Noisy protests usually only represent a minority of people.
Without a referendum (not practical) on each statue there is no other way to determine it is really wanted by the majority rather than a noisy minority. //

The locally elected representatives must decide.
This is one of my more rambling posts, it's a bit more of a train of thought really. Long story short: I don't think that taking statues down is about rewriting history or erasing it.

* * * * * * *

Statues are far more about symbolism than history. If you get rid of the symbol you aren't actually getting rid of the history, you're just saying that you don't especially want to make a public display of it in the same way as before.

As was pointed out elsewhere, most statues at the centre of the current US debate were erected in around the 1920s, and almost certainly to try and hammer home a political message rather than to remember the people in the statues. As was also pointed out, Robert E Lee himself disliked the idea of monuments to the confederacy being erected:

"I think it wiser, moreover, not to keep open the sores of war, but to follow the example of those nations who endeavored to obliterate the marks of civil strife, and to commit to oblivion the feelings it engendered."

But clearly a line has to be drawn somewhere; one aspect of history that I think some people seem determined to ignore one way or another is that nobody can ever be perfect, which leads to past figures being either idolised or demonised depending on what point you are trying to make. As you say, everyone can find something distasteful in a given figure. Churchill is one of my personal heroes, but was more than a little bit racist at times. Gandhi, too, I admire for his approach to trying to bring about Indian Independence, but was also undoubtedly a little racist himself. Presumably, you can (and do!) find people determined to remove statues of both of them, although I am absolutely not one of them.

In the end, the point is that statues are not about history; they are about politics. Here is someone we admire, and we are going to tell the world so! There is no room for subtlety there. If you want that, then you go to the history books, where you can understand the person, and all their faults, properly.
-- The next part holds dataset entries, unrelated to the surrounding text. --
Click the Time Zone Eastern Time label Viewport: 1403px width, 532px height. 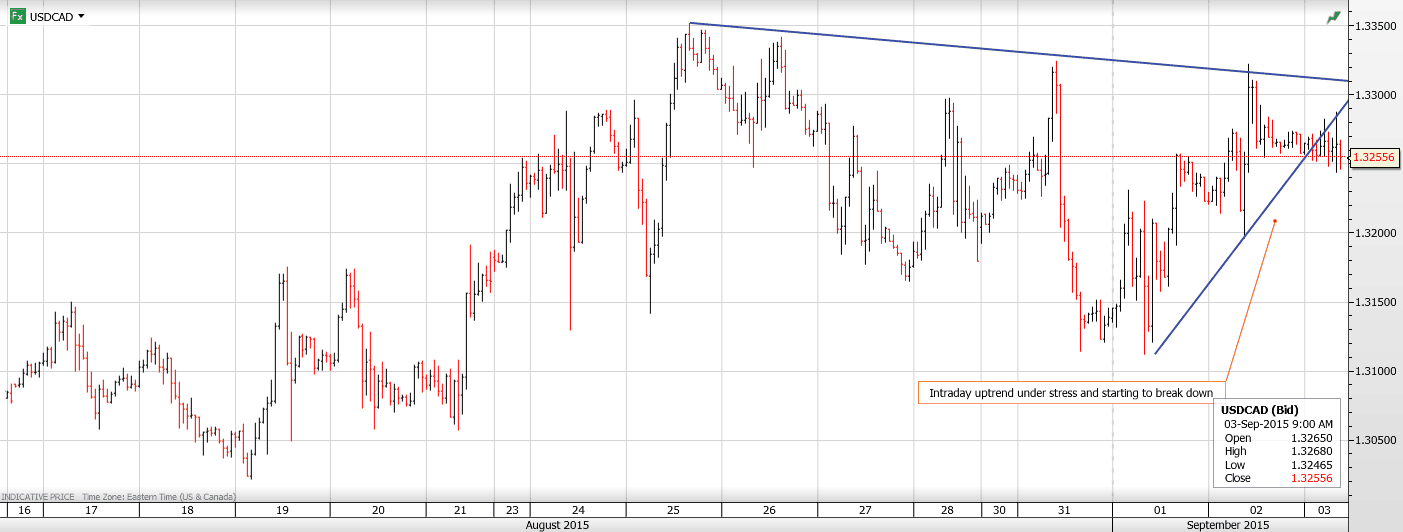[158, 497]
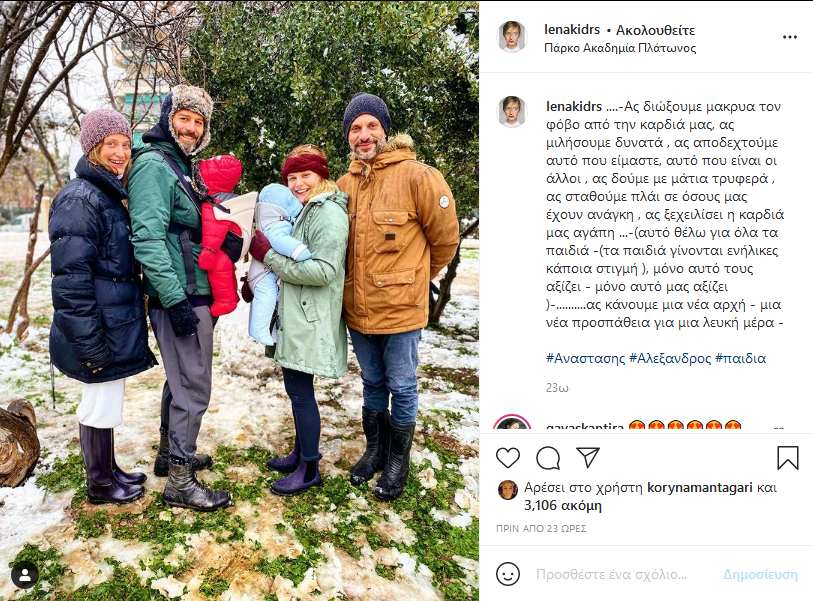Image resolution: width=813 pixels, height=601 pixels.
Task: Open lenakidrs username in post header
Action: point(571,30)
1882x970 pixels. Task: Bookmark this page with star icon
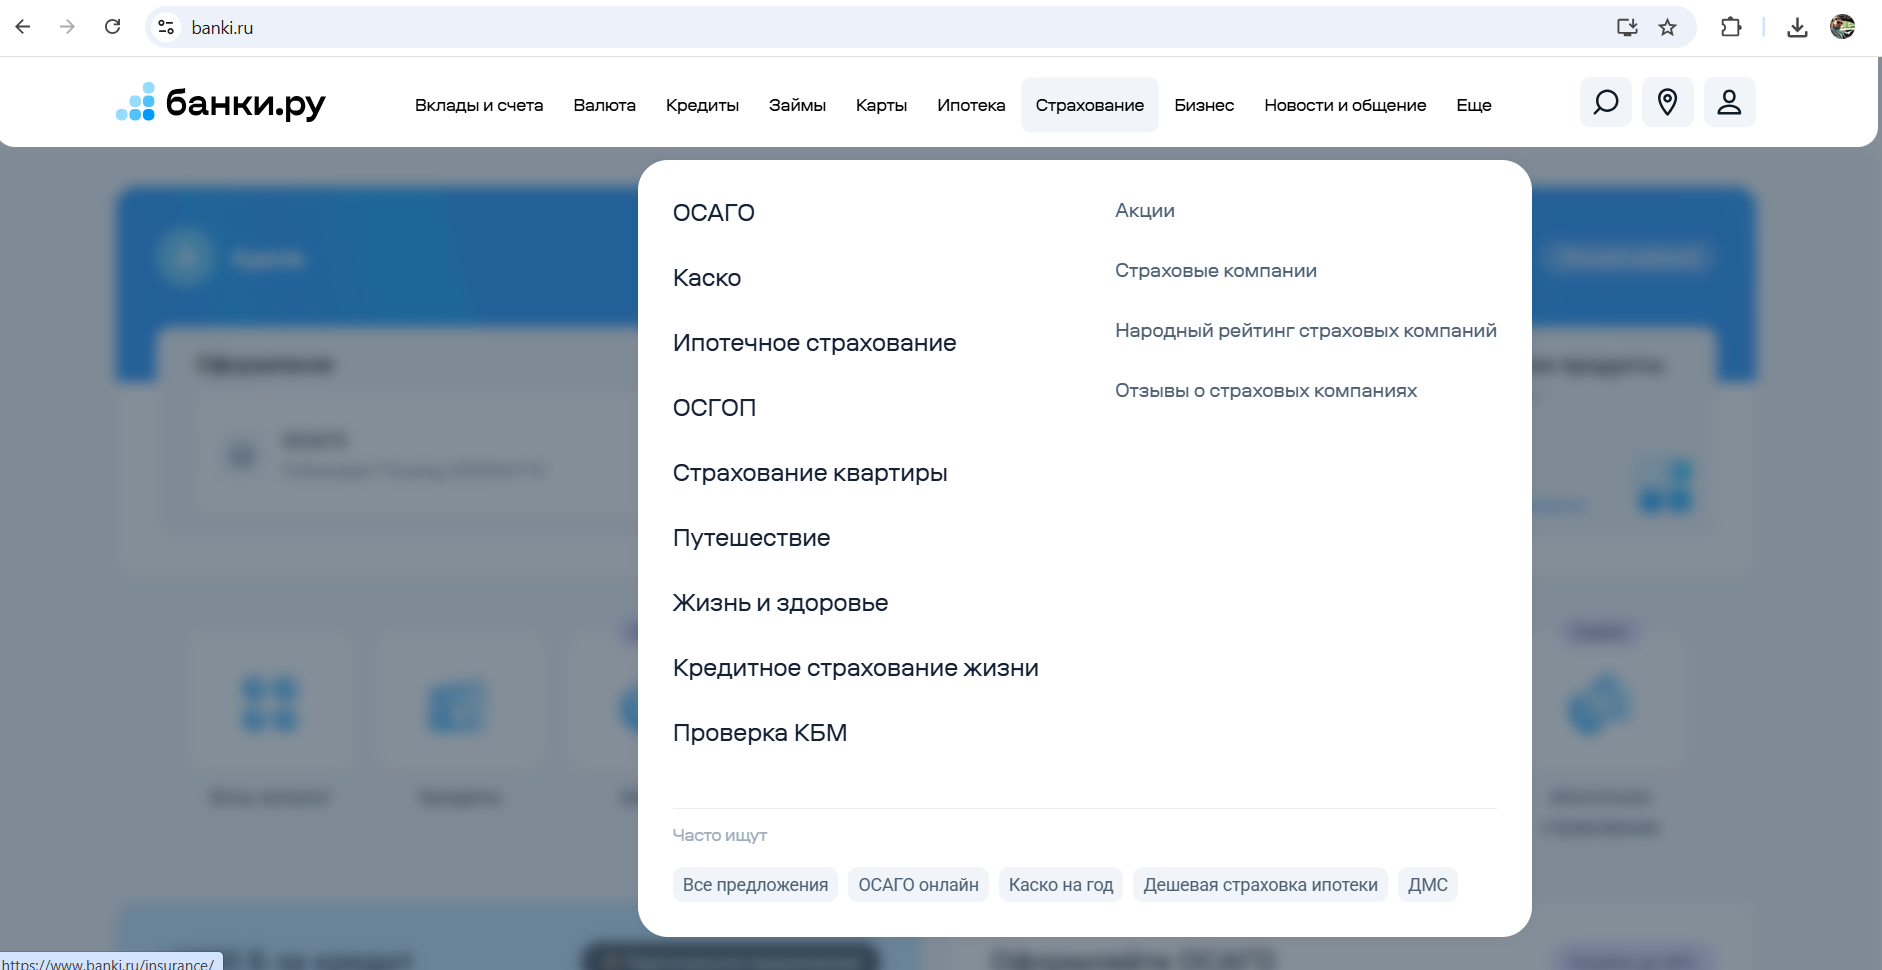(1667, 27)
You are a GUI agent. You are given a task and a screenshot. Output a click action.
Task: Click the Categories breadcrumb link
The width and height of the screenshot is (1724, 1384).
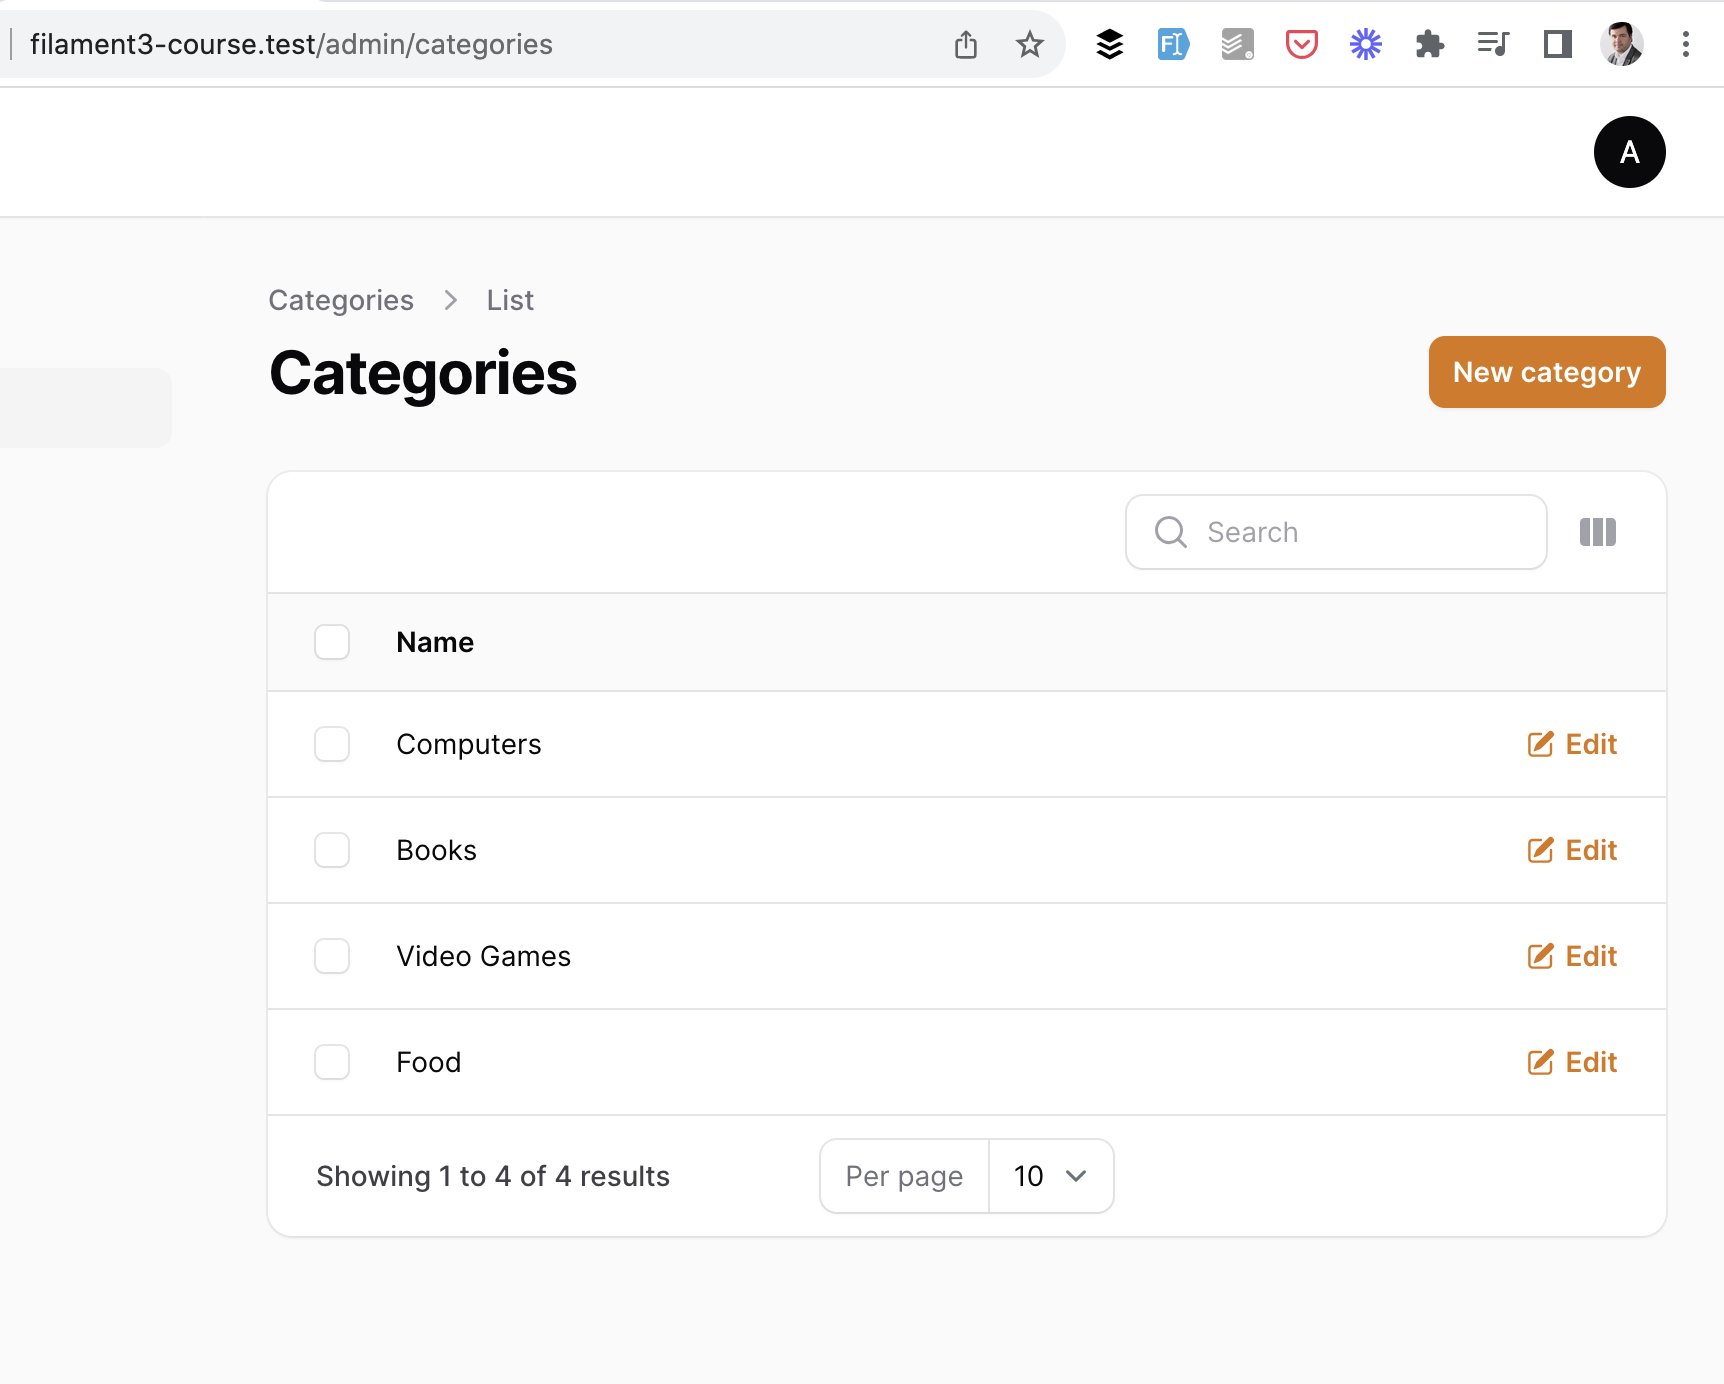point(341,300)
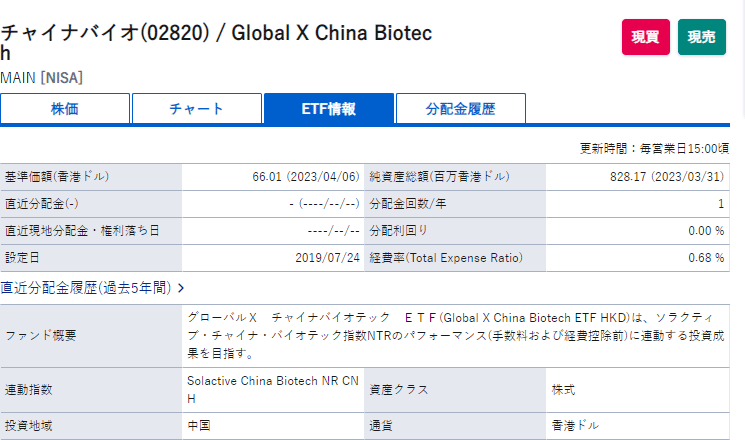Click the 分配利回り value 0.00 %
This screenshot has height=440, width=745.
click(706, 231)
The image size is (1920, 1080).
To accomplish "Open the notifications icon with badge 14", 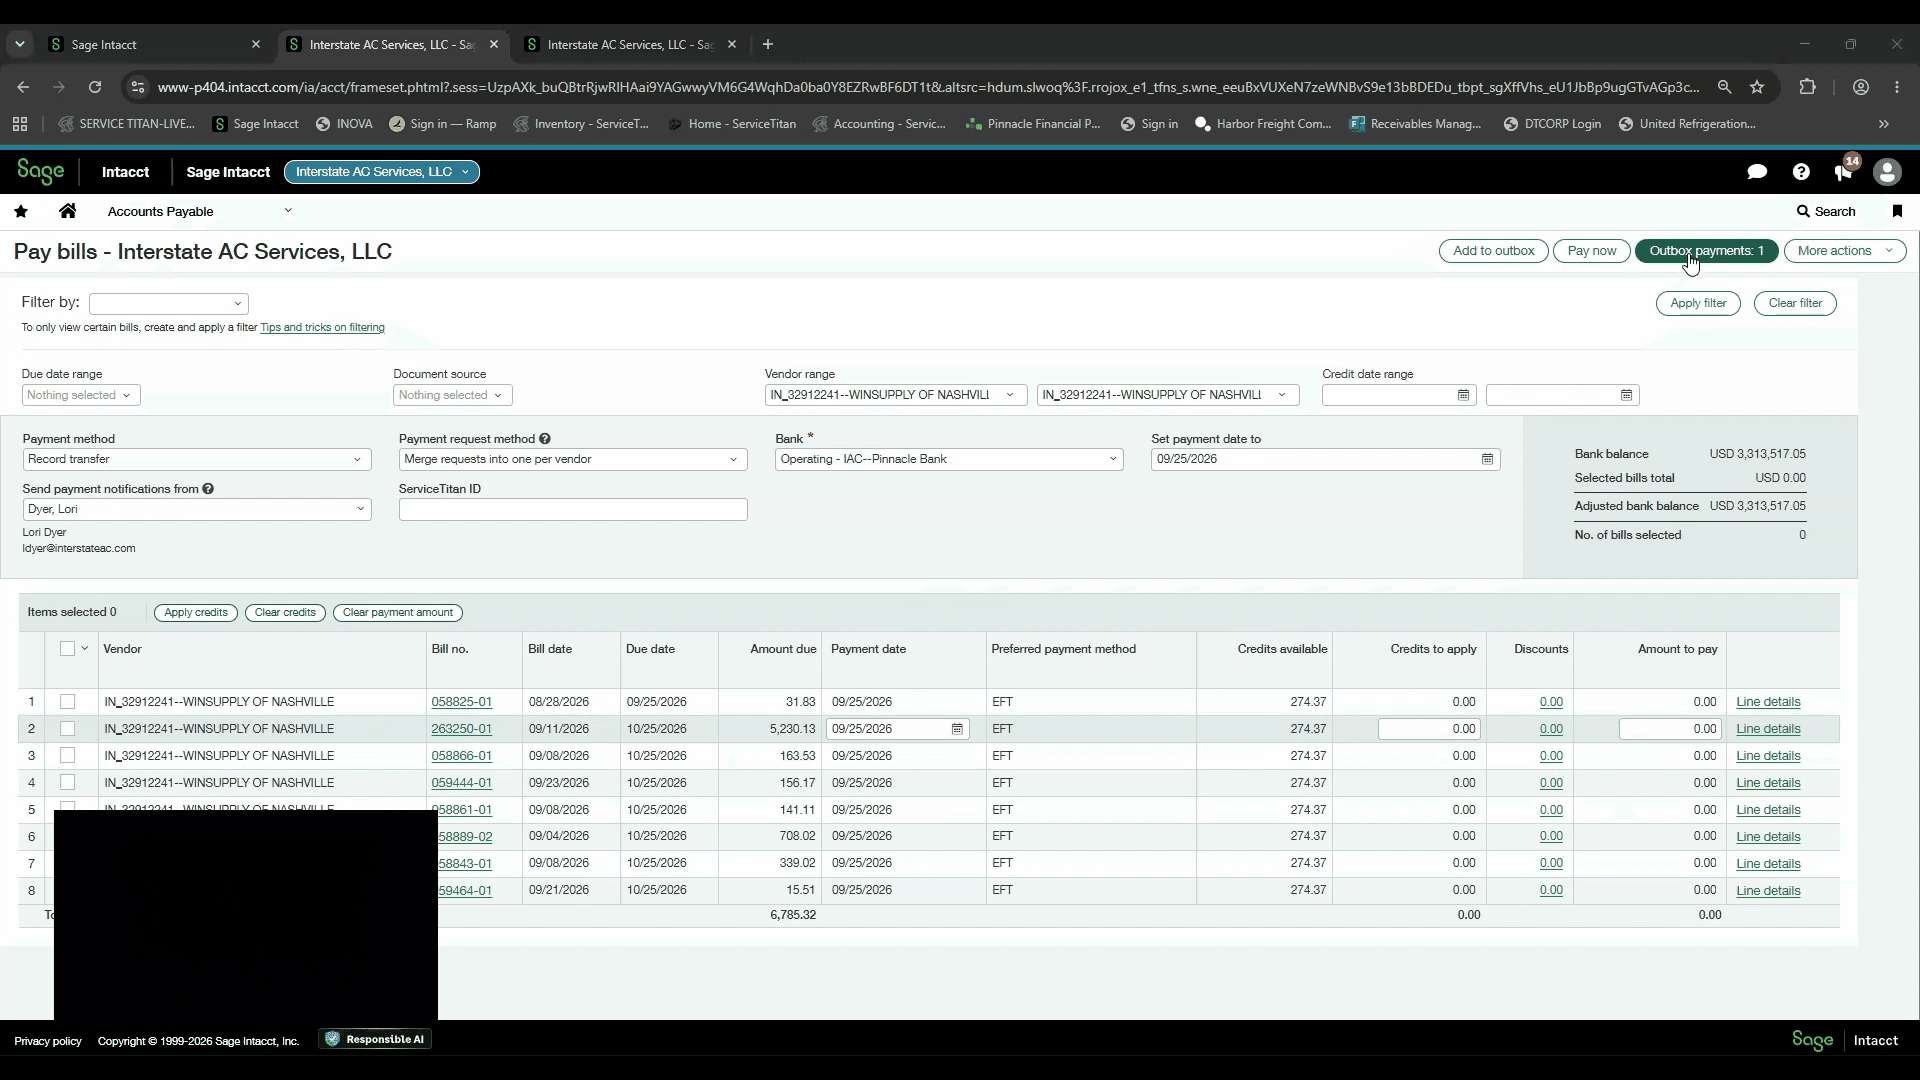I will click(x=1844, y=170).
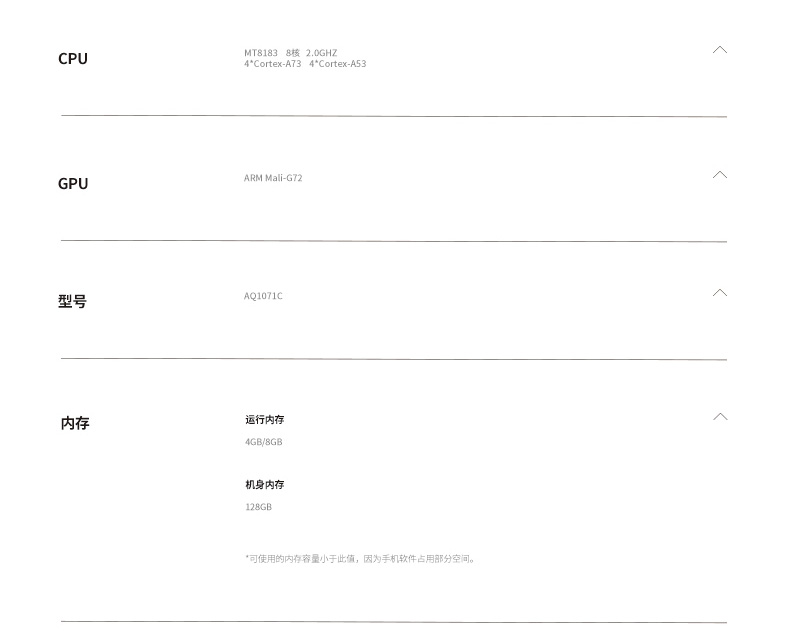The width and height of the screenshot is (790, 639).
Task: Click the 128GB storage value
Action: point(258,507)
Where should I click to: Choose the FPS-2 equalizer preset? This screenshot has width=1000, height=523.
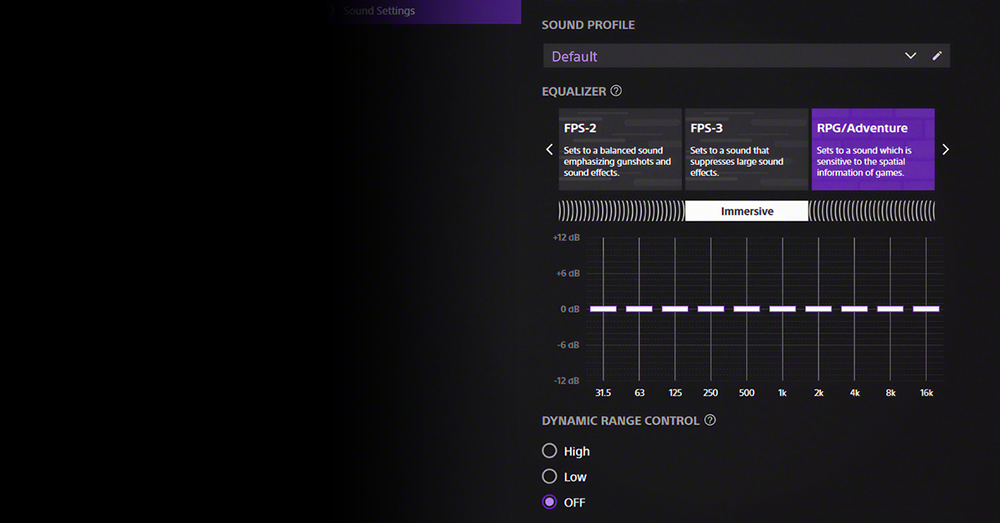(x=619, y=150)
At any rate, it's something that deserves a proper discussion: how best to remember history? I don't like the idea of looking for an excuse to tearing any given statue down, but I don't think you should dismiss the idea entirely. A statue is too powerful a symbol in many cases to be ignorant of what else it could stand for. And, as I say, you ought to look at the context behind when they were erected in the first place.
Only those that benefitted the country should have memorials or statues. Ghandi was of NO benefit to Britain. Neither was Mandela!
//What is the difference between Custer and Lee? // Custer is the one you get with Bananas
"At What Point Must This Stop?"

When the statue of limitations runs out?